▶ _DOCUMENT SEGMENT_
========

Does Payment Of Interest Constitute A Financial Debt?

The National Company Law Appellate Tribunal, New Delhi (“NCLAT“) in the case of Sanjay Kewalramani vs. Sunil Parmanand Kewalramani & Ors. vide order dated 12th July, 2018 held that the mere fact that a company has paid interest on an unsecured loan for a certain period of time (i) cannot be a ground to hold that the debt comes within the meaning of “Financial Debt” as defined under Section 5 (8) of the Insolvency and Bankruptcy Code, 2016 (“Code“); and (ii) cannot be termed as ‘disbursement of an amount for consideration for the time value of money‘.

  • Facts

Mr. Sunil Parmanand Kewalramani (“Petitioner 1“), for himself and on behalf of Mr. Parmanand Kewalramani (“Petitioner 2“) and Mr. Madhu Kewalramanj (“Petitioner 3“) (collectively referred to as “Petitioners“) had filed a petition to initiate corporate insolvency resolution proceedings under Section 7 of the Code against Medilux Laboratories Private Limited (“Company“) for claims amounting to (i) Rs.18,18,793/- (Rupees Eighteen Lakhs Eighteen Thousand Seven Hundred and Ninety Three); (ii) Rs. 95,20,444/- (Rupees Ninety-Five Lakhs Twenty Thousand Four Hundred and Forty-Four) and Rs. 1,97,256/- (Rupees One Lakh Ninety-Seven Thousand Two Hundred and Fifty-Six), respectively (collectively “Outstanding Amounts“). In accordance with the ledger entries in the books of accounts of the Company, interest was paid on the unsecured loans advanced by the Petitioners at a rate of 12% per annum for the years ending 2007-2008 to 2012-2013. However, after the year ending 2012-2013, no interest was paid by the Company to the Petitioners. Further, the annual report of the Company for the year 2015-2016 recorded an outstanding amount in the name of Petitioners.

========

▶ _RECORDED DATA_
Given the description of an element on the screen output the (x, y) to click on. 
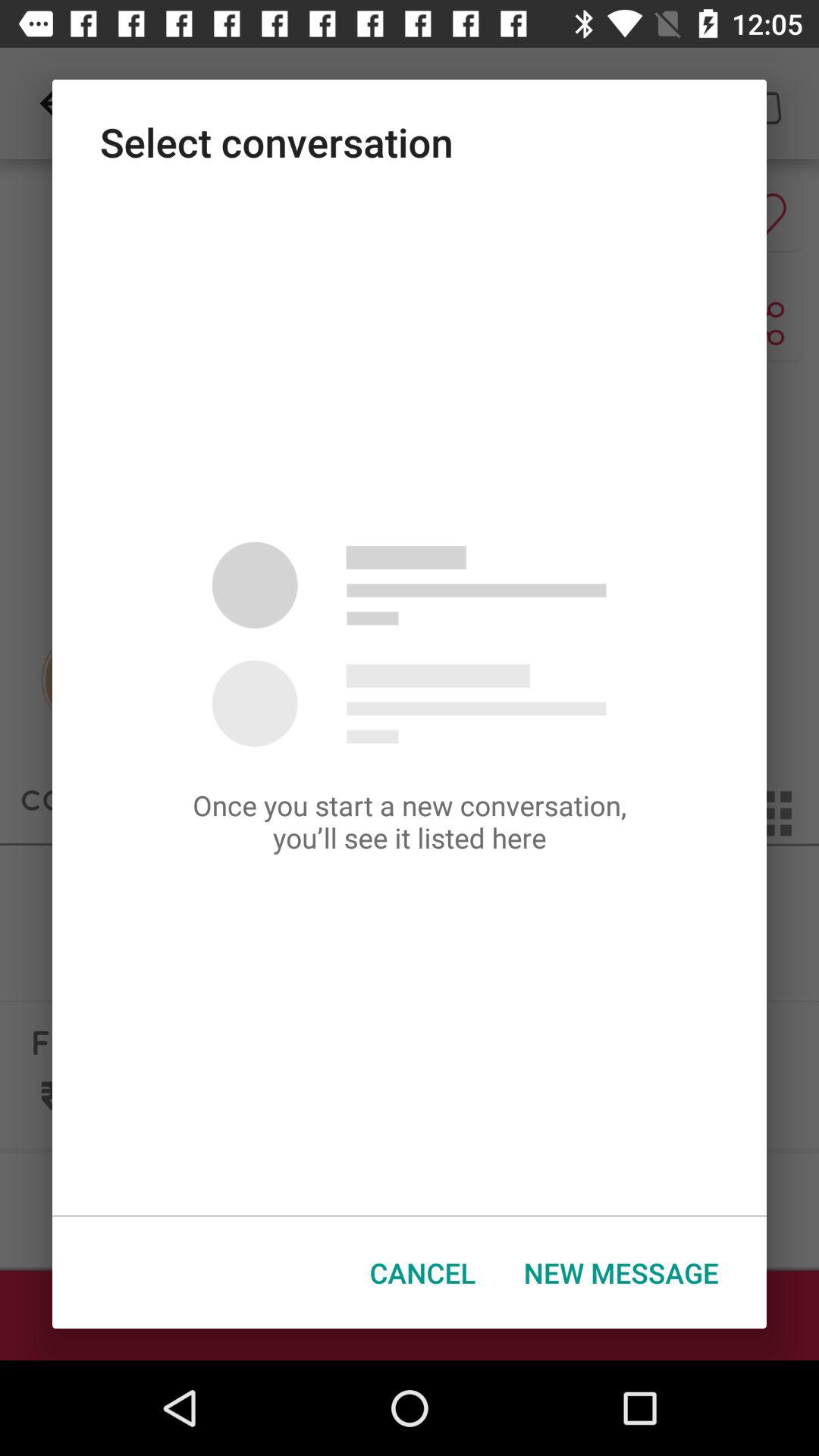
open the new message at the bottom right corner (620, 1272)
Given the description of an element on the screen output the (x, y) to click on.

========

▶ _EXERCISES_
[1] Duplicate the part of the case summary that opens with the words containing "The National Company" and closes with "value of money‘.".
[2] List, in figures, each claim amount that the case summary says the petition sought against the Company.
Rely only on the case summary, not on the data.

▶ _EXERCISE RESPONSES_
[1]
The National Company Law Appellate Tribunal, New Delhi (“NCLAT“) in the case of Sanjay Kewalramani vs. Sunil Parmanand Kewalramani & Ors. vide order dated 12th July, 2018 held that the mere fact that a company has paid interest on an unsecured loan for a certain period of time (i) cannot be a ground to hold that the debt comes within the meaning of “Financial Debt” as defined under Section 5 (8) of the Insolvency and Bankruptcy Code, 2016 (“Code“); and (ii) cannot be termed as ‘disbursement of an amount for consideration for the time value of money‘.

[2]
Rs.18,18,793/-
Rs. 95,20,444/-
Rs. 1,97,256/-